I migranti diventano guide turistiche a Napoli per scoprire sapori e culture lontane a due passi da casa VIDEO – FOTO

napoli_migranda2NAPOLI – Per fare il giro del mondo a volte non occorrono 80 giorni, ma solo qualche ora. Lasciate a casa il passaporto e il bagaglio da viaggio, è possibile conoscere sapori e culture lontane anche nel centro di Napoli, grazie alle passeggiate interculturali di “Napoli migranda” condotte dai cittadini di origine straniera che hanno fatto di Napoli il loro punto di approdo, la scelta di vita, un porto sicuro dove fermarsi. Anastasiia, Chitra, Jimale, Shukri, Papa, Jomahe sono cittadini di diverse nazionalità – senegalese, cingalese, somala, ecuadoriana, ucraina, mauritana – appositamente formati in 200 ore di lezione tra studio in aula, ricerca sul campo e ricerca partecipata: sono loro i ciceroni di un’insolita quanto affascinante Napoli multietnica che guidano i visitatori attraverso storie e racconti sul cibo, sulla religione e sulle tradizioni che si nascondono dietro ai luoghi e alle persone che li vivono ogni giorno. «Vengo dall’Ecuador – spiega Jomahe Solis, presidente cooperativa Casba – nel mio paese ero un avvocato, ho conservato la mia passione per il volontariato e adesso parliamo di integrazione con questo progetto. Inizialmente abbiamo avuto qualche difficoltà con le passeggiate ma, adesso che sono più  frequenti, in tanti hanno cambiato l’approccio nei nostri confronti». L’idea è quella di coinvolgere, oltre a turisti e scuole, anche gli studenti di ogni ordine e grado per toccare con mano la parola “integrazione”.

IL TOUR MULTIETNICO – Il tessuto napoletano si arricchisce di nuovi colori alla scoperta del territorio e della valorizzazione delle culture differenti. Si parte dalla Chiesa del Carmine, dove è venerata la Madonna bruna, proveniente dalla Palestina, e tanto amata dai napoletani. Il tour continua nelle moschea di piazza Mercato, luogo di preghiera per i musulmani e poi ancora nei vicoli del Lavinaio per conoscere le spezie indiane e la cucina multietnica. Il tour prosegue a piazza Garibaldi, per entrare in due negozi storici alle spalle della statua, che offrono prodotti dell’est Europa e dell’Asia e carni tagliate rispettando i differenti culti religiosi. Il percorso si chiude nel mercato senegalese di via Bologna, dove è possibile fare un tuffo nell’Africa. A due passi dalla stazione è possibile scoprire la Bissab, bevanda dissetante e curativa per tosse e raffreddore, i Bouye classici frutti dell’albero di Baobab, i Guro, frutti onnipresenti durante le cerimonie religiose (non possono mancare per le promesse di matrimonio!), il caffè senegalese oppure le Jampé, tipiche spugne per la pulizia del corpo, le parrucche dalle lunghe trecce o il Krus, rosario musulmano.

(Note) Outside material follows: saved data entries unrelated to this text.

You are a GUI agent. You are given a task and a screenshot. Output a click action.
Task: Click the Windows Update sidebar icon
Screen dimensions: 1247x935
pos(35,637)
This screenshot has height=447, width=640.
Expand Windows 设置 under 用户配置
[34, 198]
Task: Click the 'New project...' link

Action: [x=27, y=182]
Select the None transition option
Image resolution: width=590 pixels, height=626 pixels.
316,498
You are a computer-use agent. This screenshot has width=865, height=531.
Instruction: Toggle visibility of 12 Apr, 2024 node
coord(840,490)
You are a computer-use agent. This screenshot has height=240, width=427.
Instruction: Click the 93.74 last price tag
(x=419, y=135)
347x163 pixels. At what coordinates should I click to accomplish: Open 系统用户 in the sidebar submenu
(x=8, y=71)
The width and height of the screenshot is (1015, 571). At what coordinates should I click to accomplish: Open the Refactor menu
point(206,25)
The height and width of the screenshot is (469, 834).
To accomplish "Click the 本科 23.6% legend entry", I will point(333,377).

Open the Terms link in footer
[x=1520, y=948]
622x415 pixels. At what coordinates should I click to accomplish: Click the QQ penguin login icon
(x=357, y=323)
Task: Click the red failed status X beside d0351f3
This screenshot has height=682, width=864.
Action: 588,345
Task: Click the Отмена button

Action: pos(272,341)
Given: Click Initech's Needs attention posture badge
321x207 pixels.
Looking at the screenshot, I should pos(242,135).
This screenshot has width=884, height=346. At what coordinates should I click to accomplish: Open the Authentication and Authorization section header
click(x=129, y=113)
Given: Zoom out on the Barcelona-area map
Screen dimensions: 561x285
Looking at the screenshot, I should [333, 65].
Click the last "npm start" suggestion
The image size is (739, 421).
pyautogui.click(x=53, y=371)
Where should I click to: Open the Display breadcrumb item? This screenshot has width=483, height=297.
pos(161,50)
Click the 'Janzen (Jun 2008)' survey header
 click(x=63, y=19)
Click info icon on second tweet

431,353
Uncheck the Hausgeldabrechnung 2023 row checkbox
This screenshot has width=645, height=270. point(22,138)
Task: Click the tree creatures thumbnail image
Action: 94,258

IL PROGETTO – Ogni sabato, su prenotazione, è possibile partecipare al progetto “Napoli Migranda” per dialogare con altre culture, assaporare altre spezie e lasciare per un momento da parte lo “scontro di civiltà”, l’invalicabilità del “noi e loro” che troppo spesso siamo costretti a subire. L’iniziativa, promossa dalla “Cooperativa CASBA”, cooperativa di mediatori linguistico-culturali, e avviata grazie al contributo dalla Tavola Valdese, partner Consorzio Gesco e “Uninsieme … di Culture” e con il Patrocinio del Comune di Napoli, Napoli Migranda fa parte del network europeo Migrantour Intercultural Urban Routes sostenuto da Viaggi Solidali e le ong Acra ed Oxfam Italia e di cui fanno già parte Torino, Genova, Milano, Roma, Firenze, Lione, Parigi, Lisbona, Valencia. Conoscere la città attraverso gli occhi dei suoi nuovi abitanti è dunque un’imperdibile occasione per scoprire una città dinamica e in continua evoluzione, dove le storie di vita di tante persone, arrivate per i motivi più diversi, si intrecciano formando un tessuto multiculturale leggibile attraverso i luoghi.